TASK PROMPT: Rewrite the records from the line containing "You are a computer-use agent." through the end of the records, inclusive, substituting "Plans" for every occurrence of "Pricing" and leaving all else unchanged. Omit the pictures from the answer.
** Start of ENTRIES **
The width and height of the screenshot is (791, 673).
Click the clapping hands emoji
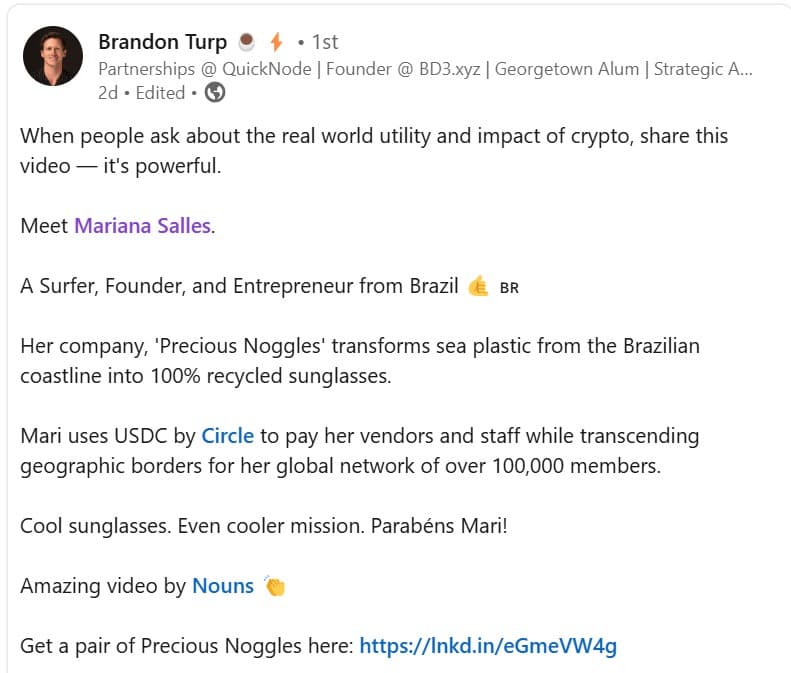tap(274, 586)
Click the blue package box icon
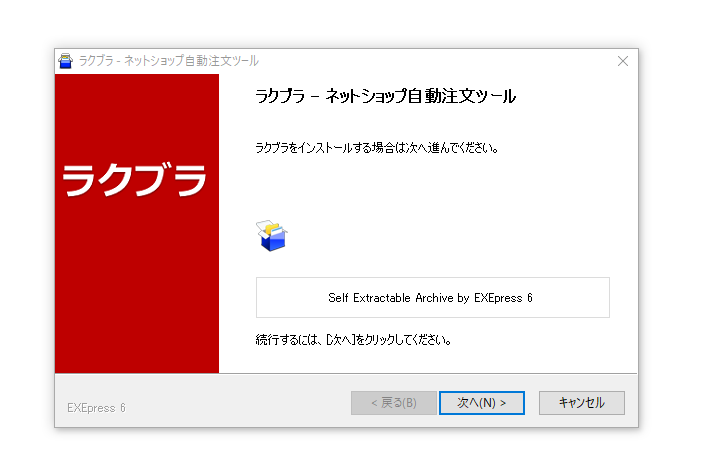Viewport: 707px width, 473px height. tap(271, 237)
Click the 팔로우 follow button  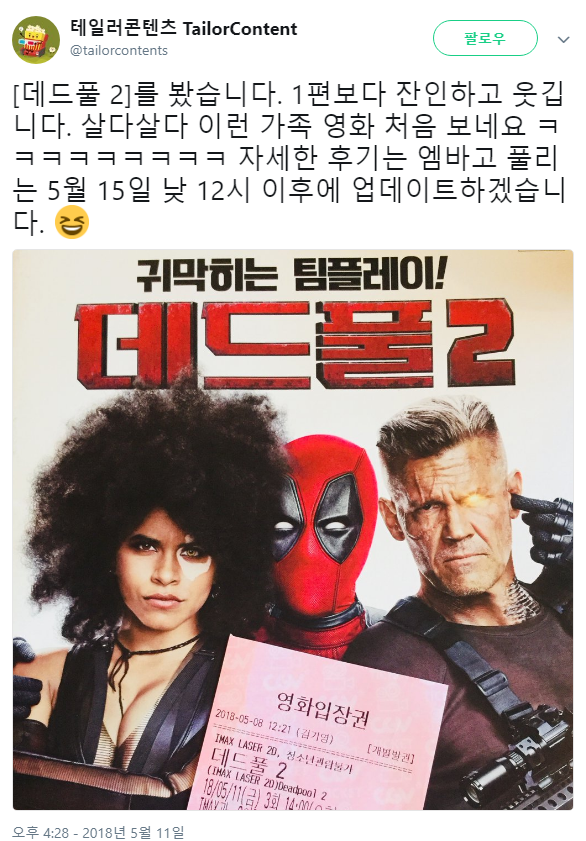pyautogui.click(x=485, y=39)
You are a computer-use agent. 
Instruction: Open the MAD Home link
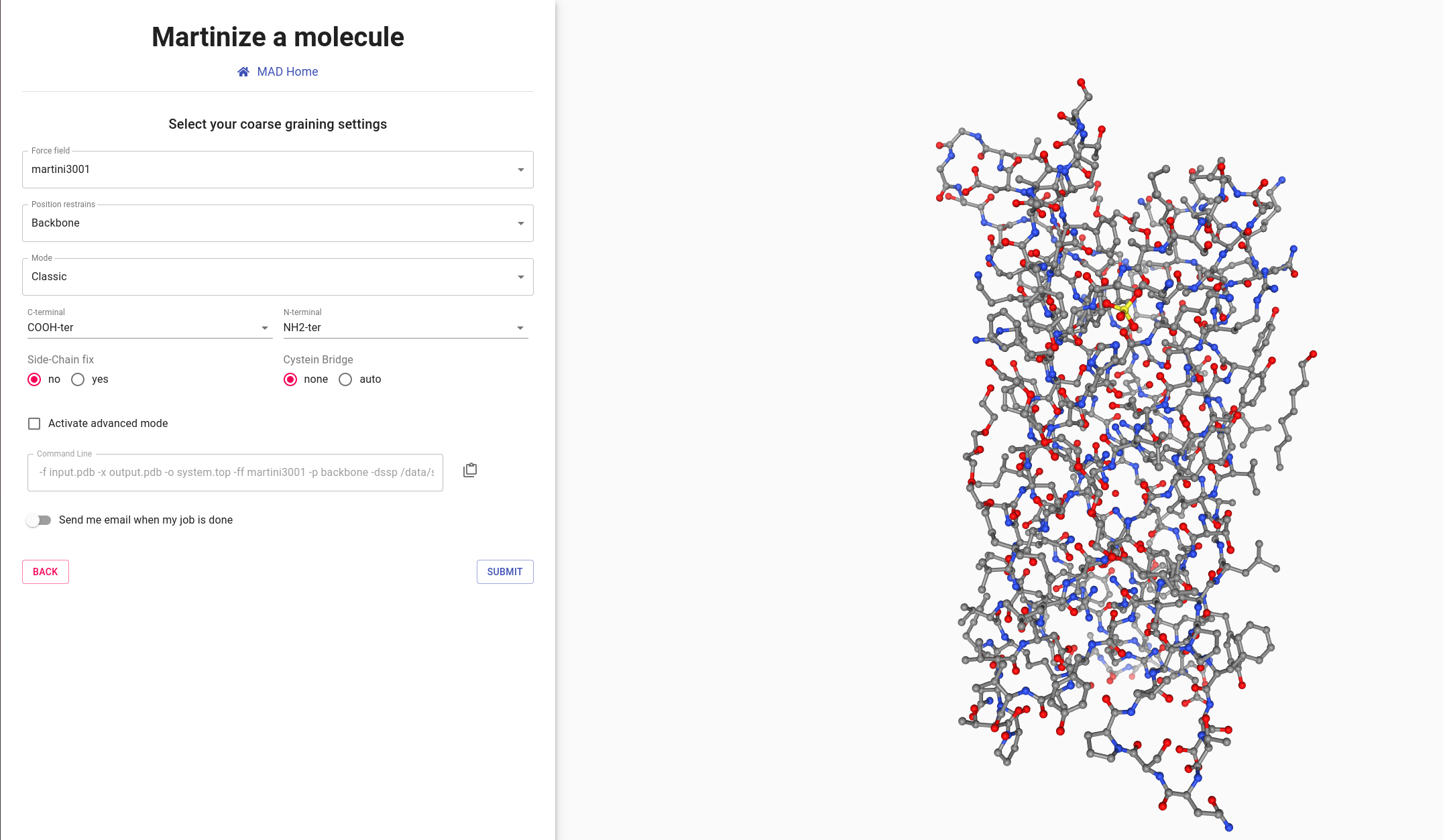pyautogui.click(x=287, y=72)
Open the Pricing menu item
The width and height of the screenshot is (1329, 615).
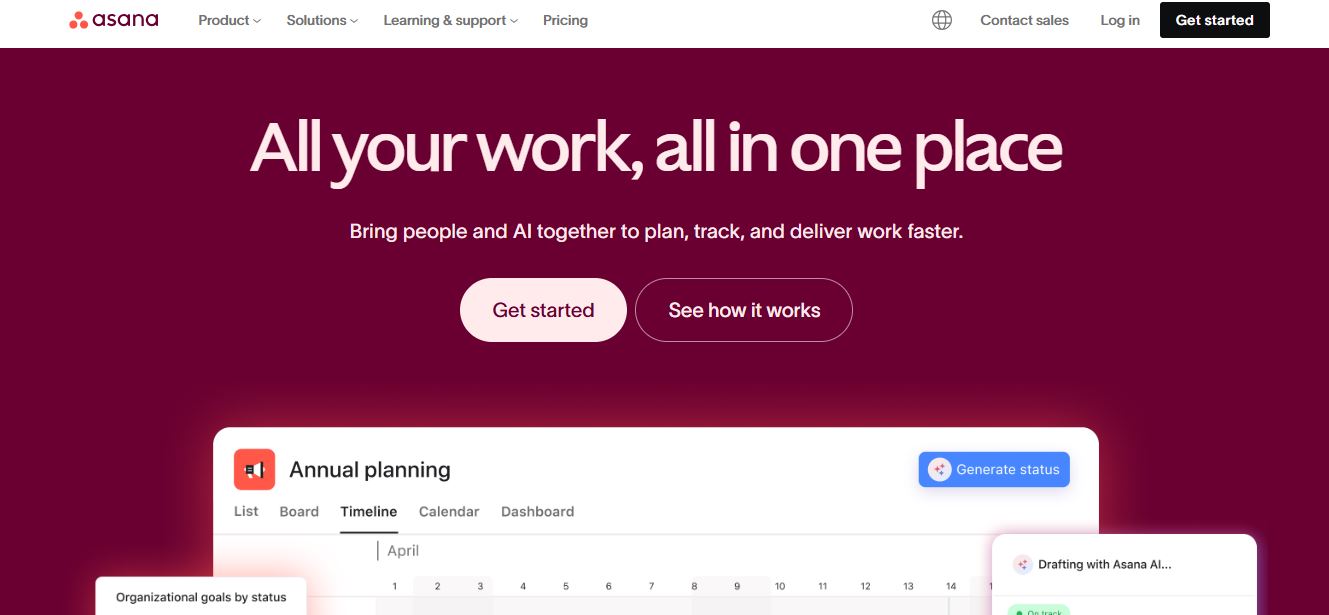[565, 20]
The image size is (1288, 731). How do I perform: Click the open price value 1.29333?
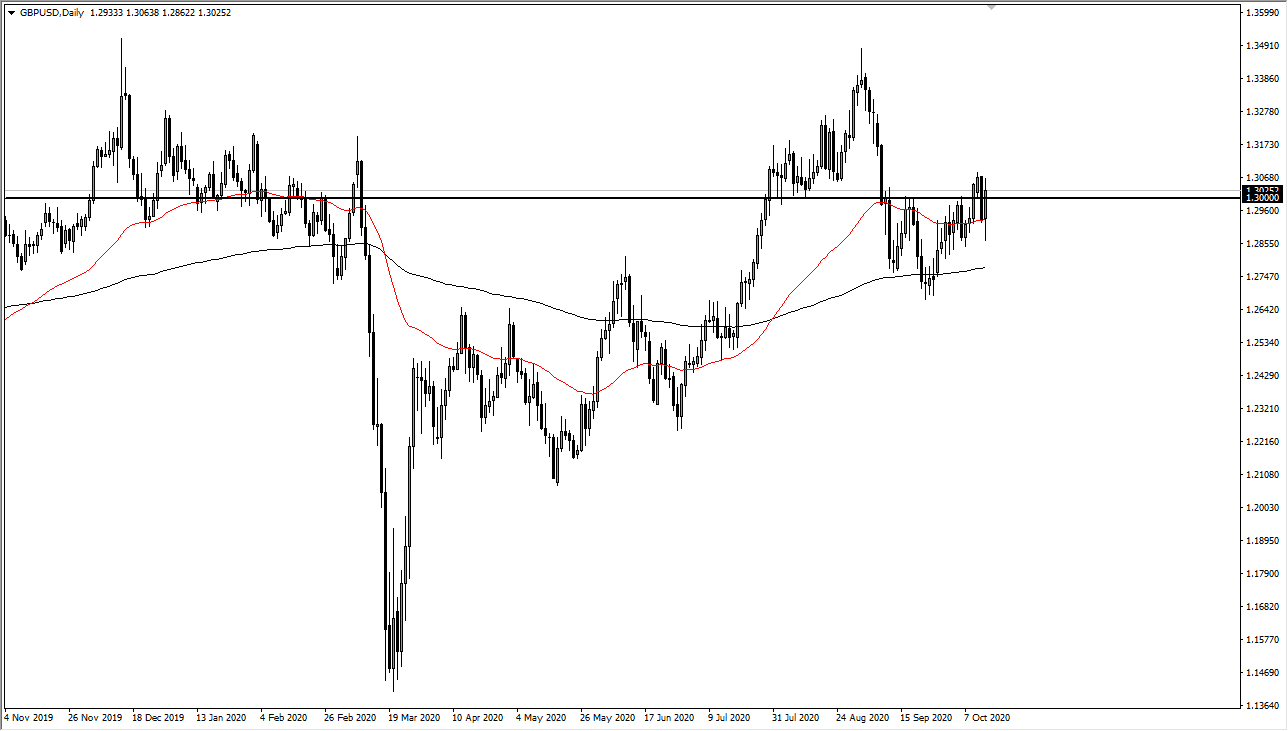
** End of ENTRIES **
RESULT OF THIS EXERCISE:
You are a computer-use agent. 
Instruction: Open the MAD Home link
pyautogui.click(x=287, y=72)
Open the Plans menu item
The width and height of the screenshot is (1329, 615).
[565, 20]
The image size is (1288, 731). How do I perform: Click the open price value 1.29333?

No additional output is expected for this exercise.